Task statement | For every entry, output the exact wording.
** Opening Data for processing block **
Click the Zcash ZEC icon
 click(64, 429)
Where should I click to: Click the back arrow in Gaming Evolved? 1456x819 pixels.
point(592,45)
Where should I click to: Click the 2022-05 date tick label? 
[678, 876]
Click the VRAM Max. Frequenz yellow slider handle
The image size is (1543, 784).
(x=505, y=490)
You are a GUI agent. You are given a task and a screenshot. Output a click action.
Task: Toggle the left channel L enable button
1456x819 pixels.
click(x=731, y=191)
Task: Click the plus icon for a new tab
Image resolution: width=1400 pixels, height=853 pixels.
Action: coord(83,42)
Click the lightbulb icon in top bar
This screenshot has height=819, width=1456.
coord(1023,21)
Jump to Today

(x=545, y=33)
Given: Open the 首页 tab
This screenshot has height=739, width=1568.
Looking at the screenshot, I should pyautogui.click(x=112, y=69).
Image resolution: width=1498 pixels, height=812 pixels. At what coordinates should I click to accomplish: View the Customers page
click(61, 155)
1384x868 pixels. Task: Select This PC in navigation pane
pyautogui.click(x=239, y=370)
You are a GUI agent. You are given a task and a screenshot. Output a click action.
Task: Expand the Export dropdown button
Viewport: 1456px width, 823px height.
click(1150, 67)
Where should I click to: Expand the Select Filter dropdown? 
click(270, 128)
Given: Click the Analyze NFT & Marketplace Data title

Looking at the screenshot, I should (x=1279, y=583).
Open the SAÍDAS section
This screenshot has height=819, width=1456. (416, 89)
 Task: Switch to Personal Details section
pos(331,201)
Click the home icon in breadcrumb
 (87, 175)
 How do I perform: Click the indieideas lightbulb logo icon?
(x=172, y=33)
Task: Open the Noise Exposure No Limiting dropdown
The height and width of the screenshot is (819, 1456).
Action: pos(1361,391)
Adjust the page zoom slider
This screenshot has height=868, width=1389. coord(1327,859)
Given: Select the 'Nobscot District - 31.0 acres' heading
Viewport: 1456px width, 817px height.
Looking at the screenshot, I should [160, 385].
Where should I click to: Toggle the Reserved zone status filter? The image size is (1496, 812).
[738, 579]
** Closing Data for processing block **
Task solution |
Click the Zcash ZEC icon
 click(64, 429)
Where should I click to: Click the back arrow in Gaming Evolved? 1456x819 pixels.
point(592,45)
Where should I click to: Click the 2022-05 date tick label? 
[678, 876]
Click the VRAM Max. Frequenz yellow slider handle
The image size is (1543, 784).
(x=505, y=490)
You are a GUI agent. You are given a task and a screenshot. Output a click action.
Task: Toggle the left channel L enable button
1456x819 pixels.
click(x=731, y=191)
Task: Click the plus icon for a new tab
Image resolution: width=1400 pixels, height=853 pixels.
Action: coord(83,42)
Click the lightbulb icon in top bar
This screenshot has height=819, width=1456.
coord(1023,21)
Jump to Today

(x=545, y=33)
Given: Open the 首页 tab
This screenshot has height=739, width=1568.
Looking at the screenshot, I should pyautogui.click(x=112, y=69).
Image resolution: width=1498 pixels, height=812 pixels. At what coordinates should I click to accomplish: View the Customers page
click(61, 155)
1384x868 pixels. Task: Select This PC in navigation pane
pyautogui.click(x=239, y=370)
You are a GUI agent. You are given a task and a screenshot. Output a click action.
Task: Expand the Export dropdown button
Viewport: 1456px width, 823px height.
click(1150, 67)
Where should I click to: Expand the Select Filter dropdown? 
click(270, 128)
Given: Click the Analyze NFT & Marketplace Data title

Looking at the screenshot, I should (x=1279, y=583).
Open the SAÍDAS section
This screenshot has height=819, width=1456. (416, 89)
 Task: Switch to Personal Details section
pos(331,201)
Click the home icon in breadcrumb
 (87, 175)
 How do I perform: Click the indieideas lightbulb logo icon?
(x=172, y=33)
Task: Open the Noise Exposure No Limiting dropdown
The height and width of the screenshot is (819, 1456).
Action: pos(1361,391)
Adjust the page zoom slider
This screenshot has height=868, width=1389. coord(1327,859)
Given: Select the 'Nobscot District - 31.0 acres' heading
Viewport: 1456px width, 817px height.
Looking at the screenshot, I should [160, 385].
Where should I click to: Toggle the Reserved zone status filter? The image size is (1496, 812).
[738, 579]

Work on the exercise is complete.